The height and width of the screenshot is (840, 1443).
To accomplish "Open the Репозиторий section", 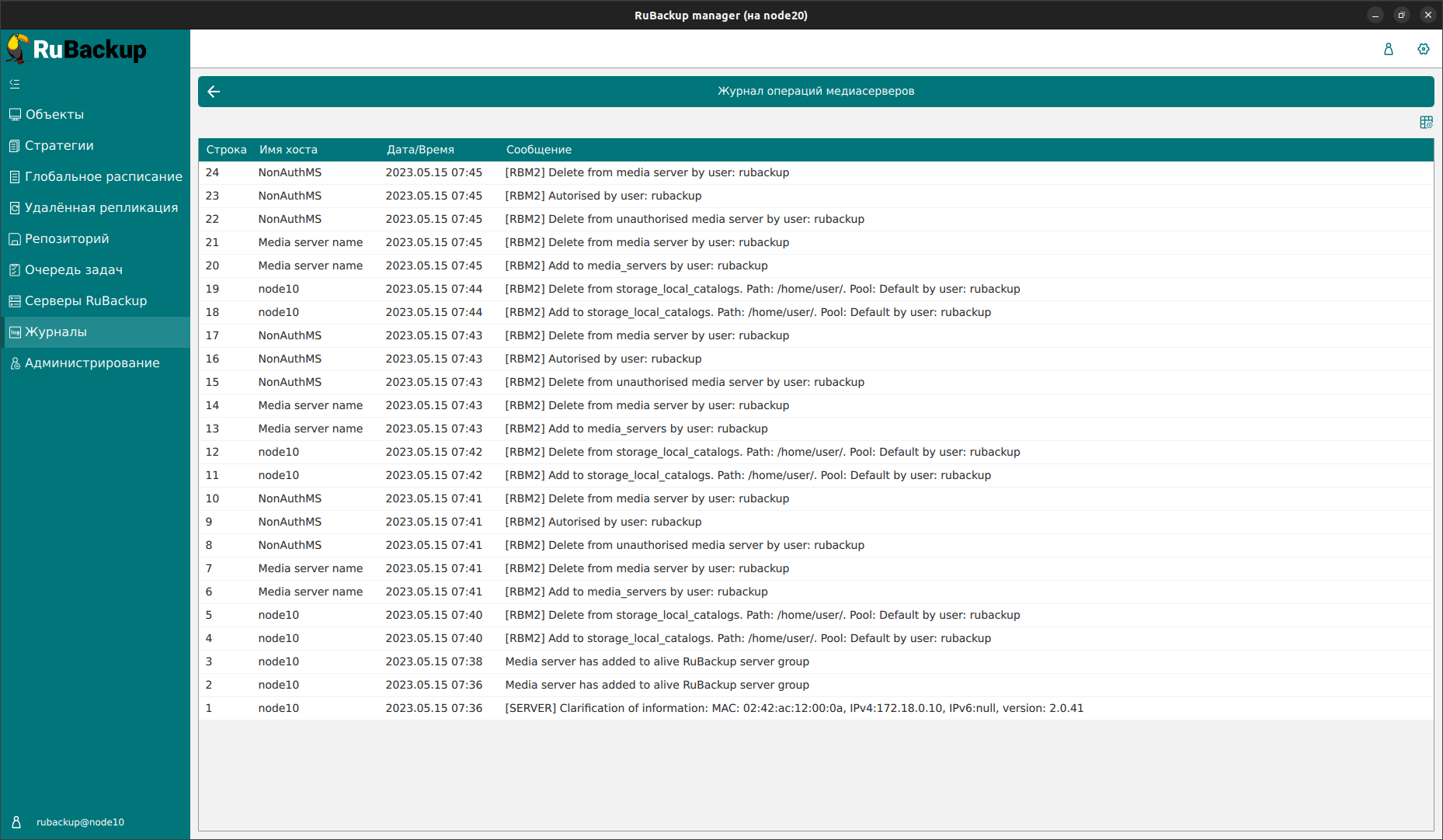I will [67, 238].
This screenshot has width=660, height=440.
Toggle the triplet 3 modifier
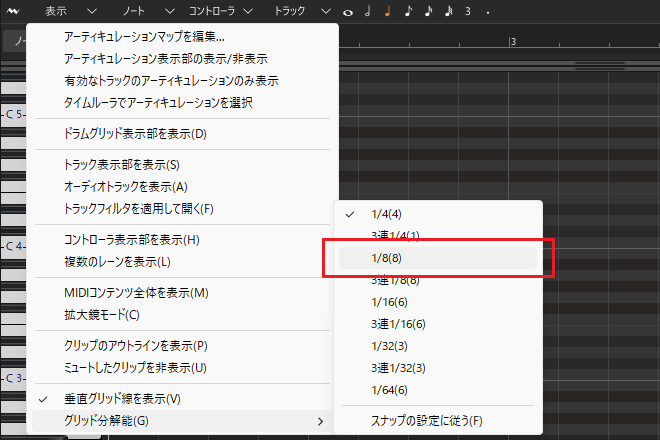coord(467,12)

* * * * * * * * *

Take each line above that contains "height" and copy it out.

- Answer space:
The height and width of the screenshot is (840, 1443).
This screenshot has width=660, height=440.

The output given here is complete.